サアカスの馬たち 
~グレードレース メモランダム~

カノヤザクラ

【2008年 セントウルステークス】灼熱の季節に開花する美しき桜花

 日本競馬史に偉大な足跡を刻んだ橋口弘次郎調教師。様々なカテゴリーにトップクラスを送り出したなか、スリープレスナイトと並び評される快速牝馬がカノヤザクラだった。「桜」との名前に反して真夏に才能を開花させ、2年連続してサマースプリントシリーズに優勝した。

 長年に渡って短距離界を支えたサクラバクシンオーが父。母はアメリカ生まれのウッドマンズシック(その父ウッドマン、未出走)であり、同馬の姉妹にパイアン(5勝、セントウルS2着)、カノヤトップレディ(2勝、サマーチャンピオンを2着した コウエイアンカの母)らがいる。

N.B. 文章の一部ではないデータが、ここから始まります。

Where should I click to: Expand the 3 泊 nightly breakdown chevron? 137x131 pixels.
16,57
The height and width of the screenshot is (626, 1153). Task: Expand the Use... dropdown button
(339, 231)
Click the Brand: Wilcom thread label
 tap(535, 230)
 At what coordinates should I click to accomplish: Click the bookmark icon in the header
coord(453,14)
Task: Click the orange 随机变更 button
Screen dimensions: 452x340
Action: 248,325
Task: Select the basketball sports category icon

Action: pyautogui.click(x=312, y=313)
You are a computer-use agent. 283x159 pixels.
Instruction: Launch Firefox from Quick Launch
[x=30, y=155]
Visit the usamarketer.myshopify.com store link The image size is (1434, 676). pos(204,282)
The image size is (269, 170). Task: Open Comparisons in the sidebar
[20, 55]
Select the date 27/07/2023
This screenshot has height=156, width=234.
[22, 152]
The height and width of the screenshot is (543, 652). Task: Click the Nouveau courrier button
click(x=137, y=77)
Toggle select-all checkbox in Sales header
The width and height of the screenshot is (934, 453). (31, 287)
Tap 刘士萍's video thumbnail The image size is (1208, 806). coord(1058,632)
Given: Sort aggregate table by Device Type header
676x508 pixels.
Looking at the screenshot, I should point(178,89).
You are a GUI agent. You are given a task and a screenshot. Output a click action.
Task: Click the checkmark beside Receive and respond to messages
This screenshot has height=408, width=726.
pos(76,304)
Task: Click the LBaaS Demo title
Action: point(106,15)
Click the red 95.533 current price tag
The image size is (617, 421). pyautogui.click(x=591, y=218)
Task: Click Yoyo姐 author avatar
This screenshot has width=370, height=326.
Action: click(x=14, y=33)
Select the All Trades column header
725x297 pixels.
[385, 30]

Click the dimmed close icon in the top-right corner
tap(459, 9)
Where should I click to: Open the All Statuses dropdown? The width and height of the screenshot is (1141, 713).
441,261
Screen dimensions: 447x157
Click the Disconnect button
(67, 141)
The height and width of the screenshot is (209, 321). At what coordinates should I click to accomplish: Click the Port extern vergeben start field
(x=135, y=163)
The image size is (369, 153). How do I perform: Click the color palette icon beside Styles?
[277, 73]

 2歳8月に栗東へ移動した当初より体力が豊富。500キロ超の大型であっても、コンスタントにタイムをマークし、1か月余りで出走態勢が整う。中京の芝1200mで新馬勝ち。5馬身差の圧勝だった。続くかえで賞もあっさり連勝する。

 脚の使いどころが噛み合わず、ファンタジーS(6着)、フェアリーS(5着)と足踏みしたものの、リフレッシュ明けのファルコンSで2着に浮上。桜花賞(9着)へも駒を進めた。葵Sを順当に勝ち、古馬相手の重賞戦線に照準を定める。

 北九州記念をコンマ3秒差の5着に食い下がり、セントウルSは2着を確保。折り合いを欠きながら、京阪杯でも3着に追い込み、改めて確かな性能を示す。しばらくは出遅れに泣かされ、思いのほか勝利から遠ざかったが、4歳シーズンも気温の上昇とともに調子を上げていった。

 アイビスサマーダッシュは、「千直」で有利な大外枠を引き当てた。終始、ラチ沿いを追走。ラストでぐいと抜け出し、待望の重賞制覇を飾った。会心の勝利に、小牧太騎手の声も弾む。

「前半は追走に苦労したけど、2ハロン目から流れに乗れた。あとは前をさばけるかどうか。この距離だけに追い通しだったとはいえ、うまく進路が開けたし、末脚は確かだからね。ずっとお世話になっている橋口先生に恩返しでき、ほっとしたよ」

 すっと好位を確保し、楽な手応えで直線に向いたセントウルS。ラスト3ハロン33秒2の鋭い決め手が炸裂した。2着のシンボリグランにコンマ2秒の差を付ける快勝だった。橋口トレーナーは、こう満足そうに笑みを浮かべた。

「前走後は理想的なスタイルに戻るのが遅く、なにか足りないように感じたので、北九州記念を回避。正解だったね。このレースは3歳の時点でも2着。サマーシリーズの王座奪取を意識して、万全の状態を整えることができた。一段とパワーアップしている。それにしても、最後の差し脚はすばらしかったなぁ」

 後方の位置取りが響き、スプリンターズSは7着。スワンS(9着)を走り終えると、得意の季節までしっかりと疲れを癒した。7か月ぶりとなったCBC賞(11着)が案外な結果。ただし、再び思い出の地を踏み、気合い乗りが一変する。同年のアイビスSDも17番の好枠。かつてない好ダッシュが決まった。2番手集団からあっさり抜け出し、1馬身半差の完勝を収める。

「早めに行きたくなかったが、道中はいい感じに息を入れられた。油断をせず、しっかり追ったとはいえ、去年と違い、余裕たっぷりの勝利。ほんと夏女なんだね」
 と、小牧ジョッキーも想像以上の強さに驚きを隠そうとしなかった。

 北九州記念(3着)、セントウルS(4着)も崩れずに走ったうえ、スプリンターズSでは大外を鋭く伸び、3着に健闘した。

 6歳時は高松宮記念(15着)、阪神牝馬S(3着)と歩み、サマースプリントシリーズの3連覇を目指した。CBC賞(10着)の成績にかかわらず、ファンも単勝2番人気に支持したアイビスSD。ところが、レース中にアクシデントが。左前の指関節を脱臼する重傷を追い、天国に旅立ってしまった。

 灼熱のシーズンに余りあるスピードを集約させたカノヤザクラ。あまりに悲しいラストではあったが、同馬ならでは卓越したパフォーマンスは、いまでも強烈なインパクトを伴って蘇えってくる。